US v. Alvarado: Alvarado came to the attention of authorities during surveillance by Virginia police of a potential drug conspiracy. Assisting the Virginia police was an ATF agent. After the state officers arrested Alvarado and another man, the ATF agent questioned Alvarado because the agent spoke Spanish and Alvarado spoke Spanish but not English. Based on the statements from Alvarado and the other man, they were charged in Virginia with possession with intent to deliver cocaine and conspiracy to deliver cocaine. Alvarado asked for and was appointed counsel to represent him in state court. At a preliminary hearing two months later, Virginia dropped the charges against Alvarado.
Once the state charges were dropped, Alvarado was immediately arrested by the ATF agent on a warrant obtained the day before based on a criminal complaint. Alvarado (who, we are told was "glad to see" the ATF agent) gave an incriminating statement after being given Miranda warnings by the ATF agent. Alvarado was eventually indicted for distributing cocaine and conspiring to distribute cocaine. At trial, the ATF agent testified about the incriminating statements Alvarado made following his federal arrest. Alvarado moved to have the statements suppressed, arguing that the federal charges were the "same offense" for Sixth Amendment purposes and the ATF agent should not have questioned him without the attorney appointed in state court present. The district court rejected that argument and the jury convicted Alvarado on both counts.
The Fourth Circuit upheld Alvarado's conviction on several grounds.
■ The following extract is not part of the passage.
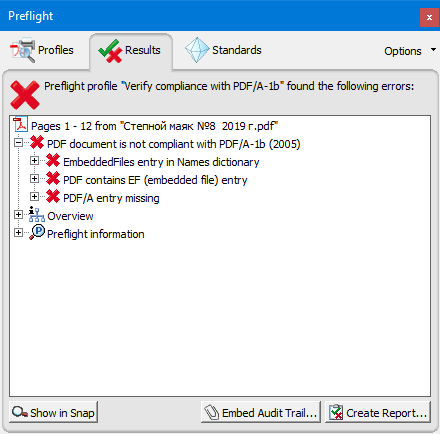440x434 pixels.
Task: Click Embed Audit Trail button
Action: point(261,412)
First, the Court held that the Sixth Amendment right to counsel is case specific and that state and federal prosecutions are, by definition, separate cases, under the separate sovereignty doctrine. The fact that a federal agent was involved in the state arrest and charges is irrelevant, as "such collaborative efforts can hardly be dispositive of government misconduct." Second, the Court held that even if such a categorical rule was not appropriate, an examination of the state and federal charges showed them to be different offenses (the dates of the two charged conspiracies, in particular, were different). Finally, the Court held that Alvarado's Sixth Amendment right to counsel in federal court did not kick in with the filing of a criminal complaint because "[t]he filing of a federal criminal complaint does not commence a formal prosecution" and that the use of "such a complaint is to establish probable cause."
Alvarado's sentence was remanded for resentencing in light of Booker.